**Work required:**
Which of the lines below hold the word "pixel"? Pull each of them out.

**Provided data:**
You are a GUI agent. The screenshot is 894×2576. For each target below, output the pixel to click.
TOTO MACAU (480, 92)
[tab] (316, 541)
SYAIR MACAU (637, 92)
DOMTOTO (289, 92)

--

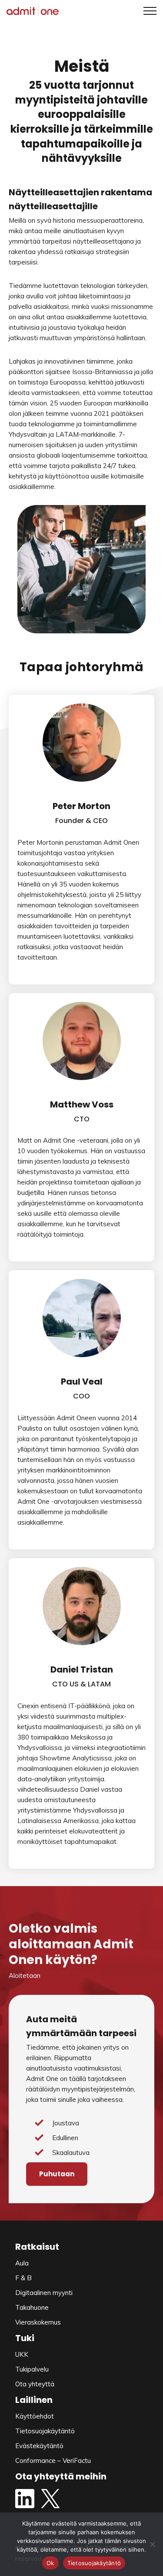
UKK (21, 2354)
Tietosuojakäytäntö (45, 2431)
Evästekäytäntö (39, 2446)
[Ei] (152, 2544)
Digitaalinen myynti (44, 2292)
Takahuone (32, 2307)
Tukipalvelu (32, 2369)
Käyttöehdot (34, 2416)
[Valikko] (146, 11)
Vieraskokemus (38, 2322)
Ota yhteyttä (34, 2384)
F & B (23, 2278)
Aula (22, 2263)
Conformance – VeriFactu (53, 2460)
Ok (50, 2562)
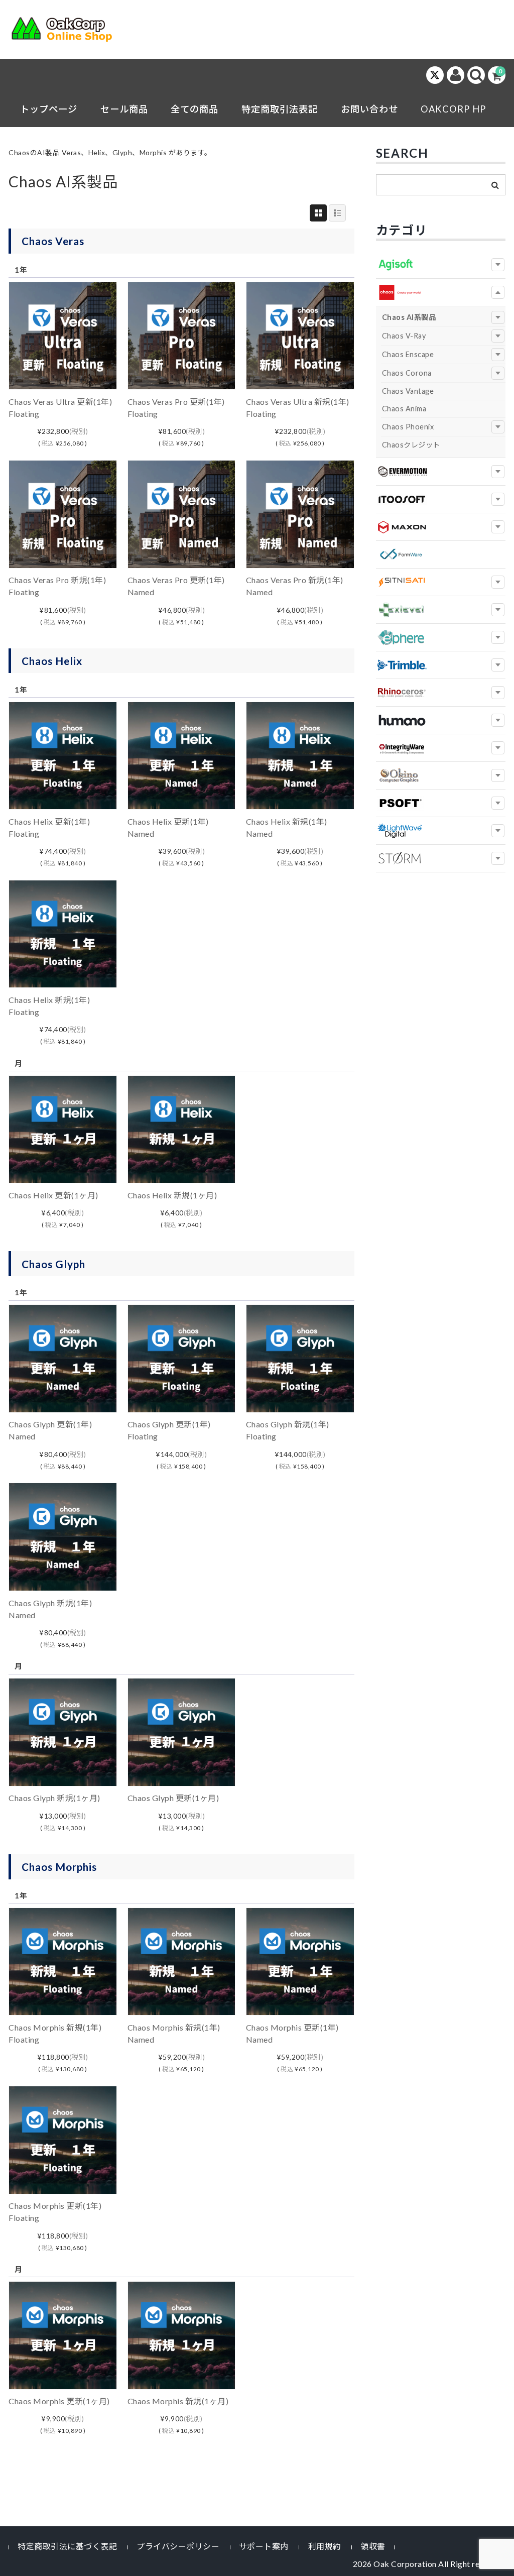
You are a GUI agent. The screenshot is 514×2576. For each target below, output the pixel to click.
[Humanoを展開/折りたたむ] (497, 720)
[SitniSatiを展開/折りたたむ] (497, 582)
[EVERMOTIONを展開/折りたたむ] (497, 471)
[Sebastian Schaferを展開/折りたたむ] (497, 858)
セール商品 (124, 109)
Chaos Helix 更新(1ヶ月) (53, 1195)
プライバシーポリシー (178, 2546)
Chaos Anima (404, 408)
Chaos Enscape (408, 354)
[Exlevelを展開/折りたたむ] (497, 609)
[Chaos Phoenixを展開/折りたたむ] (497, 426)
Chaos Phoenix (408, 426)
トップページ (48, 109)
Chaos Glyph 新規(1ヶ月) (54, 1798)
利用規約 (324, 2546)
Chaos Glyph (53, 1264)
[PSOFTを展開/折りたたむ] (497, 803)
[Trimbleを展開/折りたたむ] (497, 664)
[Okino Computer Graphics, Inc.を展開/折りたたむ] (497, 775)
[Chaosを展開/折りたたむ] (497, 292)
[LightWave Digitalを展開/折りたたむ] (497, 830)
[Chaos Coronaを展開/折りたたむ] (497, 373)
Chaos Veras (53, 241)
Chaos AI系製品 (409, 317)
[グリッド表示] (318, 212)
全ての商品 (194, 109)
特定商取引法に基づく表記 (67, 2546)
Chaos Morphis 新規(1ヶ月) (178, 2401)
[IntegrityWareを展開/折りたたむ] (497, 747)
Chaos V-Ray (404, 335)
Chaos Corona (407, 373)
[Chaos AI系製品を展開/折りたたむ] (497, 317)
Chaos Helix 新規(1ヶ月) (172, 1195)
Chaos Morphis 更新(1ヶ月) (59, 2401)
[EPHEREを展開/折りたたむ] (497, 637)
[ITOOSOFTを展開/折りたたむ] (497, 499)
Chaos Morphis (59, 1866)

...

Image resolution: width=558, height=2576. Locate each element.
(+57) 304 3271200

**Answer to this task:**
You are a GUI agent. The screenshot is 894×2576. For each target below, output the pixel to click.
You are a GUI agent. The screenshot is 514×2576. For each target below, output the pixel to click.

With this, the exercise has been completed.